Minister must urgently intervene in National Ambulance Service staffing debacle
10 March 2026
- The National Ambulance Service (NAS) is critically understaffed — 1,860 paramedics short of the 2026 workforce plan — with major regional gaps and no agreed workforce framework in place.
- Offering new graduates 16‑week fixed‑term contracts is unacceptable and undermines 80 trainees who expected permanent roles.
- The Minister must act before Wednesday, March 11th to resolve the contract issue and address SIPTU’s industrial action ballot through a proper framework for pay, conditions, recruitment and deployment.

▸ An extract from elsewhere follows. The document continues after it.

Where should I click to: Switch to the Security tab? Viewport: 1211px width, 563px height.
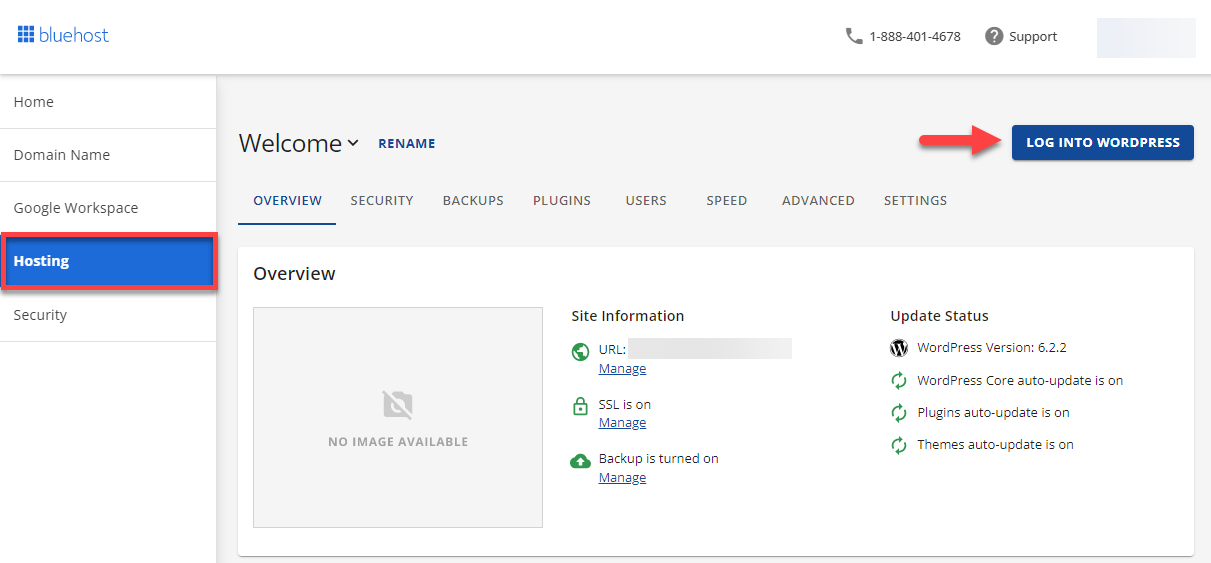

Labour Party Health Spokesperson Marie Sherlock TD has today called on the Minister for Health to act immediately on the worsening staffing crisis within the National Ambulance Service. A deadline tomorrow requires 80 paramedic graduates to sign inferior short‑term contracts, while SIPTU is balloting its members until the end of the month on pay and conditions in the NAS. All of this is unfolding against the backdrop of a severe nationwide shortage of ambulance staff.
Deputy Sherlock said:
“The decision to offer temporary 16‑week contracts is deeply disrespectful to the hard work, dedication and commitment shown by these graduates throughout their training. It marks a stark departure from previous practice within the NAS, and I am genuinely concerned that these graduates are being used as pawns in a wider dispute between the NAS, Government and the workers’ union.
“There are enormous staff shortages across the NAS, and we continue to hear of ambulances failing to meet target response times — especially in the HSE West, North West and South West regions. By 2026, the NAS will still be 1,860 staff short of its workforce targets, yet there is no sense of urgency from Government to address this. That must change. A robust framework for pay, conditions, recruitment and deployment is urgently needed — in stark contrast to the ham‑fisted approach we are currently seeing around graduate employment. SIPTU’s ballot for industrial action reflects the depth of frustration on the ground and the need for all issues to be resolved together.
“As a first step, the Minister must intervene before tomorrow’s deadline to provide these graduates with concrete assurances and to begin the process of properly resourcing our ambulance service nationwide.”